Azad and his team decided to develop their own ticketing system — ServiceTree — that took a unique, operational approach compared to other PSA software.
It became apparent early on that Azad would have to make some hard decisions about where to focus his time: working on the managed service provider (MSP) business that was making money or investing his time into developing the new software application. The changing business landscape in Australia made that choice even more difficult. More Australian stores began to do business globally and adopted 24/7 schedules that kept them open — and in need of IT services — at any time of day. In addition, MSPs faced new competition from call centers based overseas that promised they could handle all of a company’s IT needs by phone. “I was quite busy juggling all of it,” Azad says. “I remember thinking, ‘I don’t know how I can make this happen, but I can see it.’”
Azad’s team was critical to his ability to find the time to develop ServiceTree. “We’re techies, so sometimes we don’t want to hire people who might be smarter or better than us,” he humorously points out. “But I needed to find people who could keep pace with me.”
He built the right team and worked on documenting what he knew so he could hand off responsibilities to his managers — something that’s reflected in the “Question Trees” functionality for service desk automation in his solution that provides staff with a continually improving knowledge base and efficient workflows. Azad stresses that it’s also essential to share your vision with your team so they understand and support what you’re trying to achieve.
Tailor-Made PSA Software
Azad says his team used the software in-house for about two years before making the decision to take it to market in the U.S., which gave them the chance to refine it and maximize the value it provides.
Using the software in-house also gave them the chance to collect important data. During those two years, Azad’s team scaled from closing 15,000 tickets to 37,000 tickets per year and labor profits improved by 42 percent. “We were able to grow, onboard, and provide a consistent level of service,” Azad says. “The only way we did it was by using ServiceTree.”
ServiceTree continues to turn in impressive numbers. The solution managed technicians on four continents, enabling them to execute nearly 80,000 tickets, manage more than 50,000 inventory items, and service 10,094 locations or devices by the end of 2018.
Azad says one of his biggest challenges as the CEO of ServiceTree is getting the word out about his software, but when he shares the data, he captures attention. He does, however, encounter some objections. “People wonder why they need more costs,” Azad says. “You need to show them how your application will add more value to their day.”
Azad uses a simple formula: “Experience divided by cost equals value. Don’t think of your solution as a megahertz thing. Think of it in terms of a value proposition. How much more value will you add to their business and to their customers?”
Essentials for Success
Azad says a key to developing a solution that will provide businesses with value is consistency. “The real reason people go to Starbucks isn’t the coffee. It’s the consistency of the experience,” he points out. “Managed service clients aren’t just paying for coffee. They’re paying $10,000 per month for a consistent level of service.”
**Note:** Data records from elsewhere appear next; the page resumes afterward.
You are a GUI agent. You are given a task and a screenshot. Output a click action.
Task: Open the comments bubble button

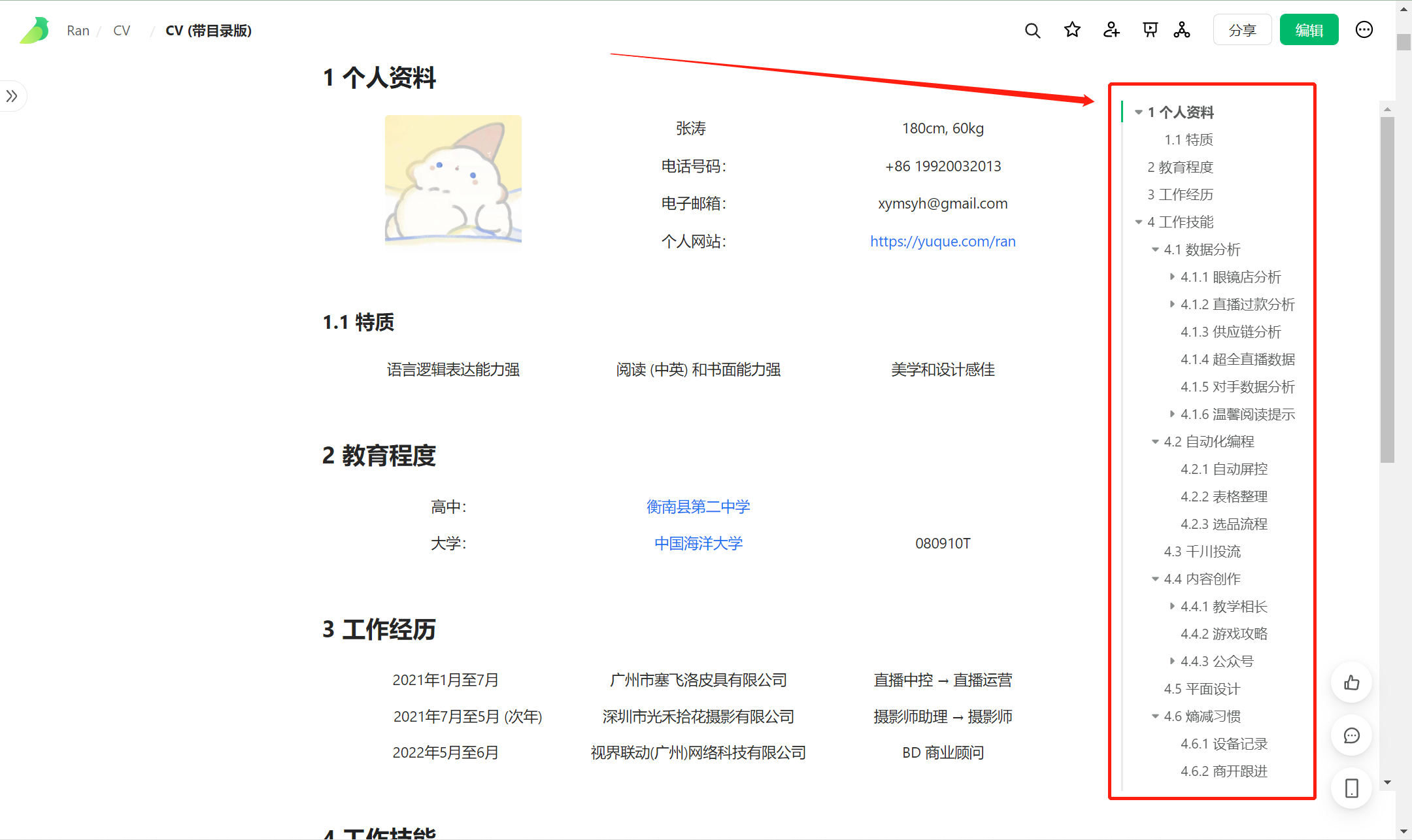1351,736
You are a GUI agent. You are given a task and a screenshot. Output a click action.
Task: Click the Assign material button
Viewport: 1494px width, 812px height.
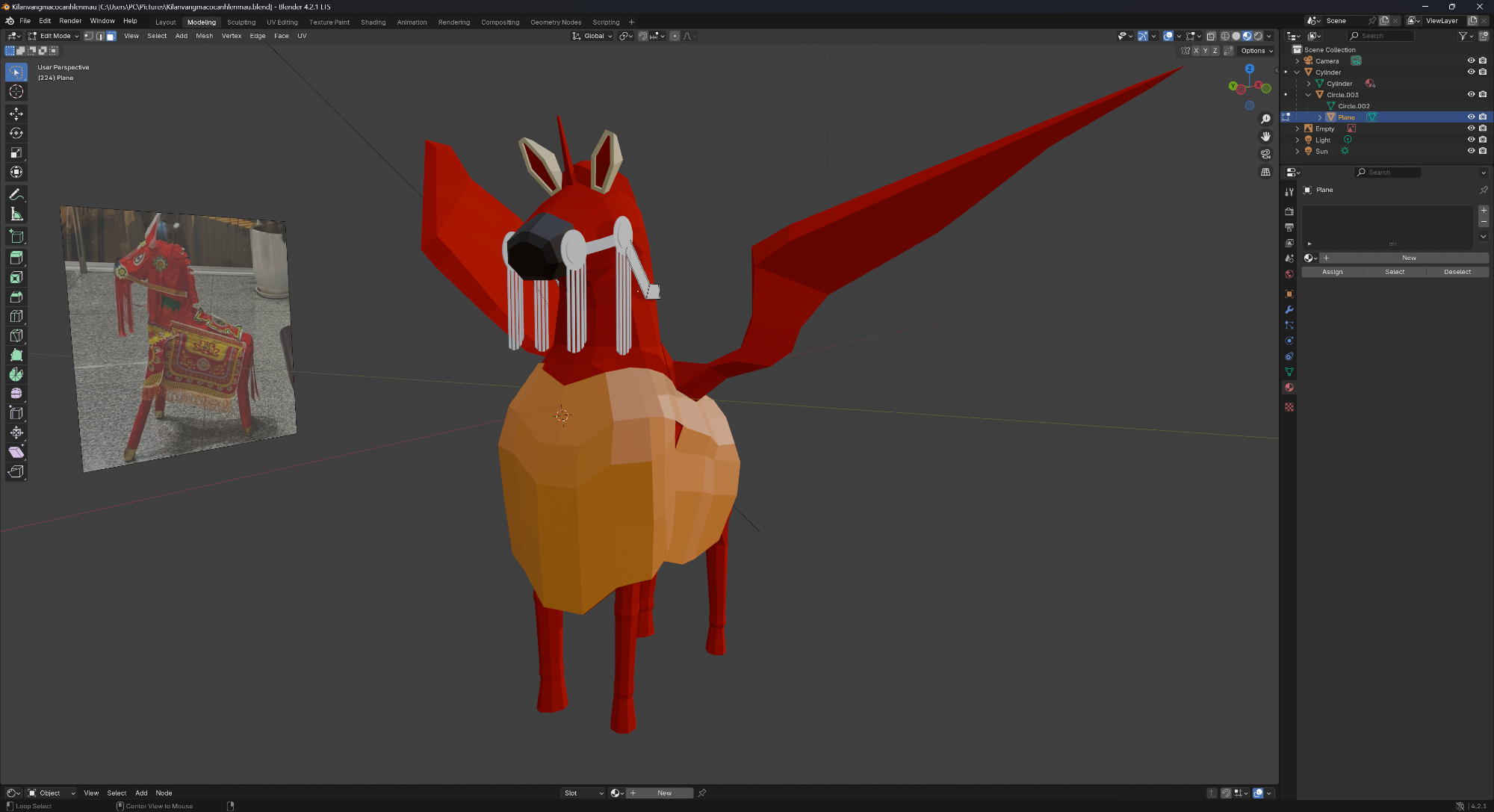pyautogui.click(x=1332, y=272)
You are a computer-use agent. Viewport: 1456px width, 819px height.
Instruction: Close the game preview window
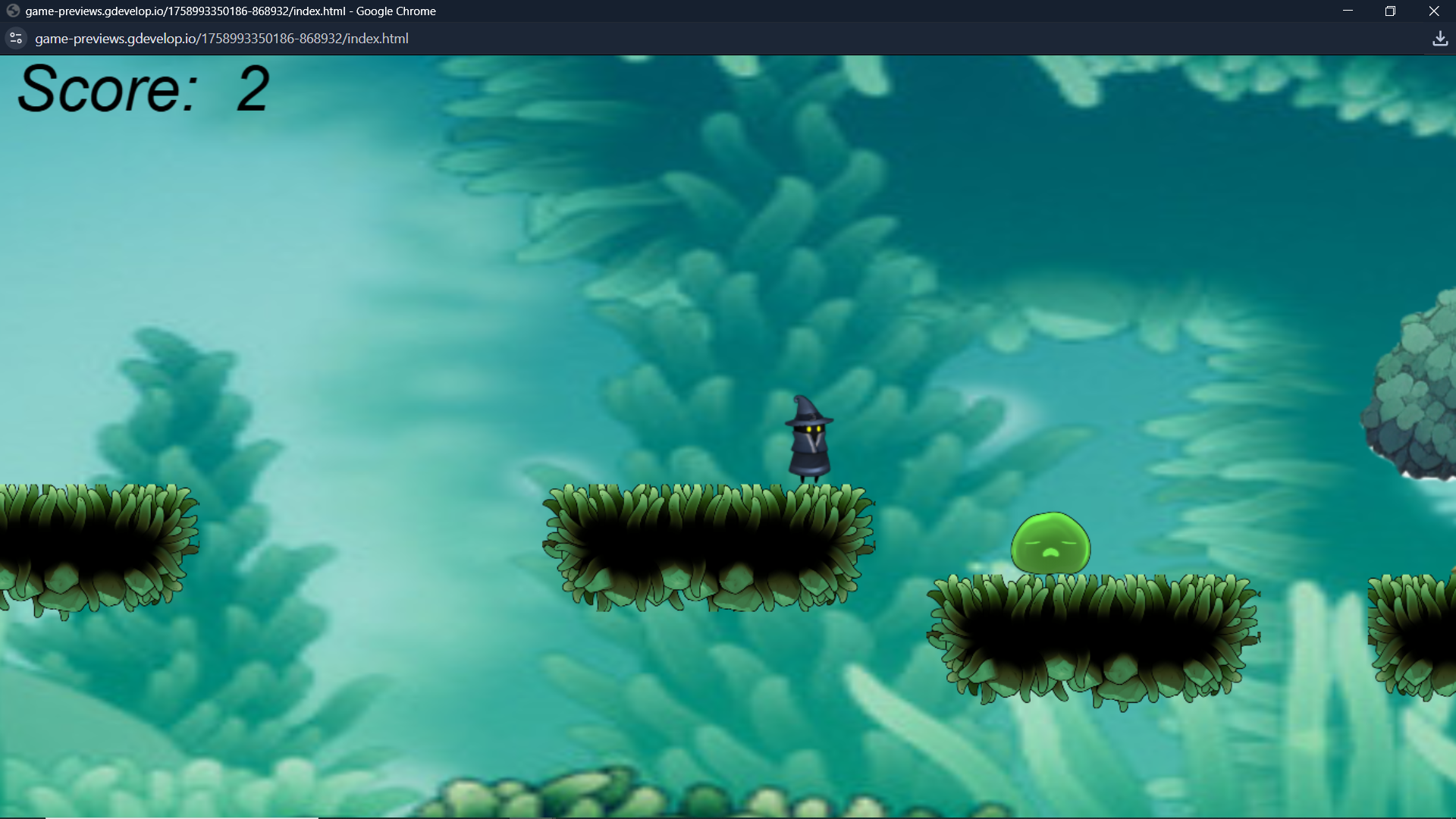pos(1433,11)
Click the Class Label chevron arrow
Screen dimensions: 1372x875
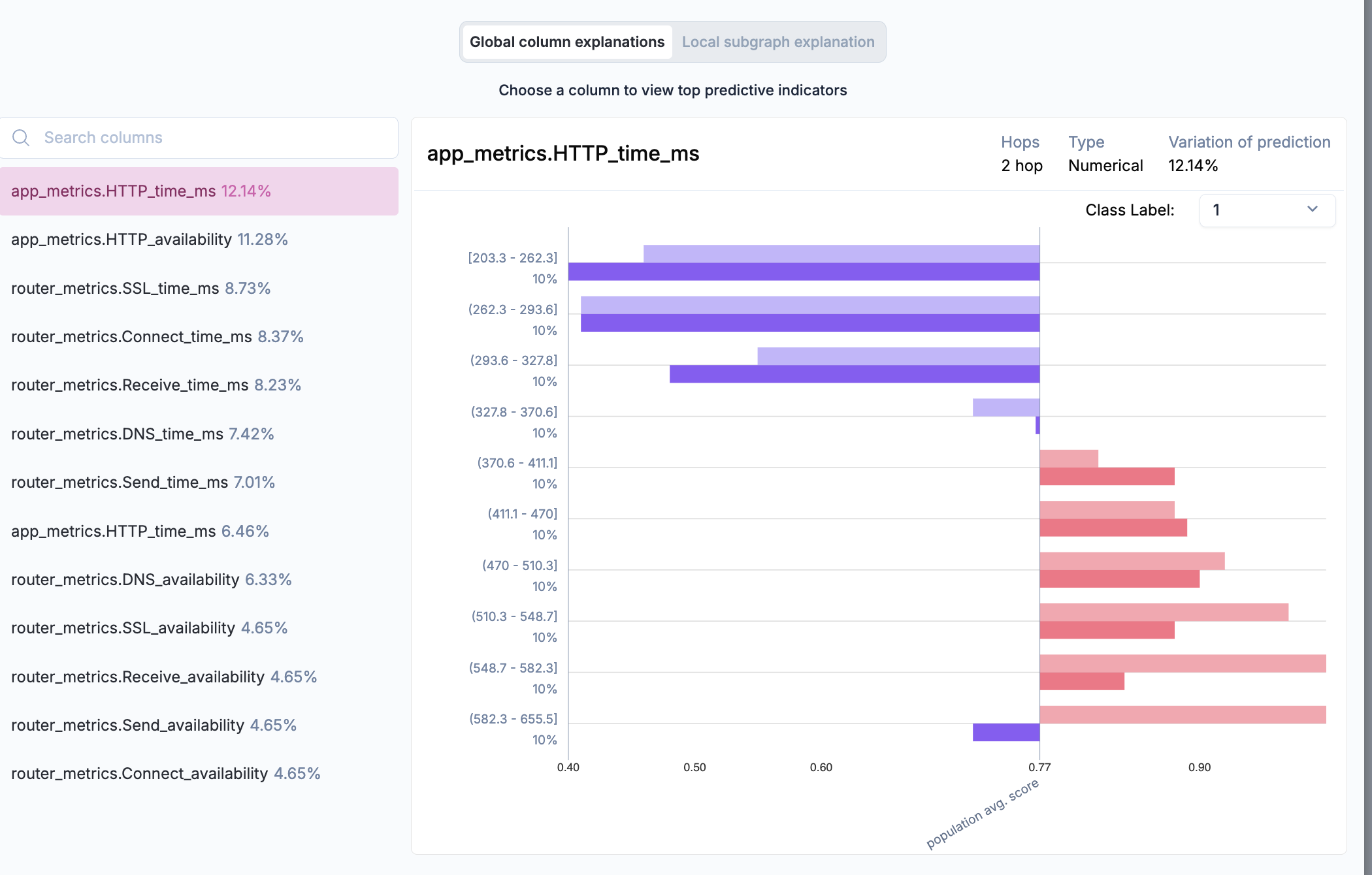click(1312, 210)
He says it’s also vital for software developers to differentiate themselves from their competition: “It’s a crowded market, so have a powerful value proposition.” Azad also reminds ISVs there really aren’t any shortcuts. “You only get a first shot once. I didn’t want to let anyone down with the solution. Integrity is the most important thing,” he says.
Azad says passion is another key motivator to develop and launch a solution for a specific market. He now devotes almost all of his time to his ISV business. “My passion is in ServiceTree. I love challenging MSPs to think beyond what they’re doing,” he says, whether that’s a large company taking the next step toward growth or a two-person shop finding ways to plan time for a vacation. “It can empower any MSP,” he concludes.